* [Job a]: Print the passage about Dionysius and divine names word for word, between "Not knowing what" and "nature of God.", inclusive.

* [Document excerpt]:
————

How then can we speak of divine names? How can we do this if the Transcendent surpasses all discourse and all knowledge, if it abides beyond the reach of mind and of being, if it encompasses and circumscribes, embraces and anticipates all things, while itself eluding their grasp and escaping from any perception, imagination, opinion, name, discourse, apprehension, or understanding? (
The Divine Names,
trans. Luibheid, p. 53).

Not knowing what else to name it, Dionysius calls the divinity “the brilliant darkness of a hidden silence” and “the ray of the divine shadow which is above everything that is” (p. 135). At first blush, these appear to be oxymorons, expressing a contradiction, and therefore the impossibility of an unambiguous definition; they are nonetheless oxymorons based upon metaphors.

Dionysius, however, continues to insist that no metaphor or symbol can express the divine nature. But in so doing he swings back and forth between a kind of mystagogic attitude (under the influence of various non-Christian sources) and a symbolic theology, designed to help even the simple-minded comprehend the nature of God.

————

* [Entries shown]:

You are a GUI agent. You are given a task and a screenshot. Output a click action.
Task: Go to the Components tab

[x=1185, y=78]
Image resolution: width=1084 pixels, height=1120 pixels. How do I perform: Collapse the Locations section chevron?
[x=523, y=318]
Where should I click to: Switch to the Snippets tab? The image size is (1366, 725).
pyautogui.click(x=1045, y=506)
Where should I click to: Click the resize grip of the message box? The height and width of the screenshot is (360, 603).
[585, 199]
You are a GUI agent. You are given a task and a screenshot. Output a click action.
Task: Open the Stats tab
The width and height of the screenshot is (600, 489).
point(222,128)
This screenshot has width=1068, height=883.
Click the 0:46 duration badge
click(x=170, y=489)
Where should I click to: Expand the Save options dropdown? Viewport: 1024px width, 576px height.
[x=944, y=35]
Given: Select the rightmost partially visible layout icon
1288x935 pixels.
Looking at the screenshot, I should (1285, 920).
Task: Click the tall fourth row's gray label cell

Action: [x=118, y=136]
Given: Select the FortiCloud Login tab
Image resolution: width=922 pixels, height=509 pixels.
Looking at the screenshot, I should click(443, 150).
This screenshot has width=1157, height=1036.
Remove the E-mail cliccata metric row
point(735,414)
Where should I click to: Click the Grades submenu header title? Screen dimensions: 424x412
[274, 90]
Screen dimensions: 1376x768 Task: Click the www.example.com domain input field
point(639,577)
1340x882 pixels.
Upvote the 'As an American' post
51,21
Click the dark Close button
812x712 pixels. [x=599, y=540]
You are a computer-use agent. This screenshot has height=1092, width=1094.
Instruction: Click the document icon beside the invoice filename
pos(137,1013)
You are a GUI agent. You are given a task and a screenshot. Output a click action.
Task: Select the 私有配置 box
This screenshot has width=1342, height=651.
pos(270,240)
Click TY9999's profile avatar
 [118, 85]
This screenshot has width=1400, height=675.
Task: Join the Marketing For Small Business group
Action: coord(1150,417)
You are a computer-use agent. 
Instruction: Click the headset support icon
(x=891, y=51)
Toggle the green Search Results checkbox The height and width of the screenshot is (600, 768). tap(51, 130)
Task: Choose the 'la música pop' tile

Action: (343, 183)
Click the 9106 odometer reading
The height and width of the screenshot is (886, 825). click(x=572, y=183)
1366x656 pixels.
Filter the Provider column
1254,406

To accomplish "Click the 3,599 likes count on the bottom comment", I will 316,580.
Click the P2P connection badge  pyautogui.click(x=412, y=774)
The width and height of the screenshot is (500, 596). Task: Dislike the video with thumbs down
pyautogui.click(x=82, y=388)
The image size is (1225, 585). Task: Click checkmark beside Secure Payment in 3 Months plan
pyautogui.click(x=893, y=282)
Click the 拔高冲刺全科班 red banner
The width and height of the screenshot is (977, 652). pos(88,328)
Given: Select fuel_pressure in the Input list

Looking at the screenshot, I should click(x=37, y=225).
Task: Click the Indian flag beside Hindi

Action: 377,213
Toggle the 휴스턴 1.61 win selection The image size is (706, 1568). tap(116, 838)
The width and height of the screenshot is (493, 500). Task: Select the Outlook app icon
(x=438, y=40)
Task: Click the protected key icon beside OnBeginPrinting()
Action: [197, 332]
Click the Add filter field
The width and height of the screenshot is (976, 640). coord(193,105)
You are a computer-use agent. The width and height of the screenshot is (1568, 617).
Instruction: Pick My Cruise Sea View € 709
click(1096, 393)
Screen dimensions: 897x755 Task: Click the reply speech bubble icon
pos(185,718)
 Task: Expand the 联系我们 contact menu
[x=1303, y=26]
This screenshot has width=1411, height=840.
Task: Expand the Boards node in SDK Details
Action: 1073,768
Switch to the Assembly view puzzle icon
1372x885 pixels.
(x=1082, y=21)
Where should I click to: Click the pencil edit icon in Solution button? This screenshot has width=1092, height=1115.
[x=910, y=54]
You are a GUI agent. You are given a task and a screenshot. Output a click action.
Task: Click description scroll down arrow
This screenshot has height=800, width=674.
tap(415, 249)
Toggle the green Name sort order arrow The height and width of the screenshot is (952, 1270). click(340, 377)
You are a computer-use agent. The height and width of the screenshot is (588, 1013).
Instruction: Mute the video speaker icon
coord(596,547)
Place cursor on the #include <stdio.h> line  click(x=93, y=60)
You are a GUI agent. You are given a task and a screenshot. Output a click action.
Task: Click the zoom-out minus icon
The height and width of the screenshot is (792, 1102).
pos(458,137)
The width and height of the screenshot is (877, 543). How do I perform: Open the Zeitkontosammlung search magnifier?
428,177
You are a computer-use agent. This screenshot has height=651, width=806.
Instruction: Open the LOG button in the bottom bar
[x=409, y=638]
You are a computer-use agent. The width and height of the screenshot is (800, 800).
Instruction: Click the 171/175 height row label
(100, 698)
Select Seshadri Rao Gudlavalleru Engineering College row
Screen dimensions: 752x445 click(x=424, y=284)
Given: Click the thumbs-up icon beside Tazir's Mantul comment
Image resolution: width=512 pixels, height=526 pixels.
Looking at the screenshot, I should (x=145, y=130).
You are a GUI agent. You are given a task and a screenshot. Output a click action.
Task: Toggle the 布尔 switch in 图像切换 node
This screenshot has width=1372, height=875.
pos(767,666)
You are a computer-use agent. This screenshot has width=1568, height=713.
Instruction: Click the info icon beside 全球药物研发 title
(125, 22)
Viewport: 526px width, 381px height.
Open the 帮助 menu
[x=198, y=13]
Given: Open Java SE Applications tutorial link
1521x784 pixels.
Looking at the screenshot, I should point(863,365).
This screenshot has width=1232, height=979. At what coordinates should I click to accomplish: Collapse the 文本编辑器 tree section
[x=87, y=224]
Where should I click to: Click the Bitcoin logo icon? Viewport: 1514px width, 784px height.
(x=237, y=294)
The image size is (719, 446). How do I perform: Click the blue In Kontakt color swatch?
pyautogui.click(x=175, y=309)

————

* [Job b]: Output the lines of the records between the line containing "The width and height of the screenshot is (493, 500)." and the line containing "Place cursor on", inclusive, exactly as they appear.

* [Complete answer a]:
Not knowing what else to name it, Dionysius calls the divinity “the brilliant darkness of a hidden silence” and “the ray of the divine shadow which is above everything that is” (p. 135). At first blush, these appear to be oxymorons, expressing a contradiction, and therefore the impossibility of an unambiguous definition; they are nonetheless oxymorons based upon metaphors.

Dionysius, however, continues to insist that no metaphor or symbol can express the divine nature. But in so doing he swings back and forth between a kind of mystagogic attitude (under the influence of various non-Christian sources) and a symbolic theology, designed to help even the simple-minded comprehend the nature of God.

* [Complete answer b]:
The width and height of the screenshot is (493, 500). Task: Select the Outlook app icon
(x=438, y=40)
Task: Click the protected key icon beside OnBeginPrinting()
Action: [197, 332]
Click the Add filter field
The width and height of the screenshot is (976, 640). coord(193,105)
You are a computer-use agent. The width and height of the screenshot is (1568, 617).
Instruction: Pick My Cruise Sea View € 709
click(1096, 393)
Screen dimensions: 897x755 Task: Click the reply speech bubble icon
pos(185,718)
 Task: Expand the 联系我们 contact menu
[x=1303, y=26]
This screenshot has width=1411, height=840.
Task: Expand the Boards node in SDK Details
Action: 1073,768
Switch to the Assembly view puzzle icon
1372x885 pixels.
(x=1082, y=21)
Where should I click to: Click the pencil edit icon in Solution button? This screenshot has width=1092, height=1115.
[x=910, y=54]
You are a GUI agent. You are given a task and a screenshot. Output a click action.
Task: Click description scroll down arrow
This screenshot has height=800, width=674.
tap(415, 249)
Toggle the green Name sort order arrow The height and width of the screenshot is (952, 1270). click(340, 377)
You are a computer-use agent. The height and width of the screenshot is (588, 1013).
Instruction: Mute the video speaker icon
coord(596,547)
Place cursor on the #include <stdio.h> line  click(x=93, y=60)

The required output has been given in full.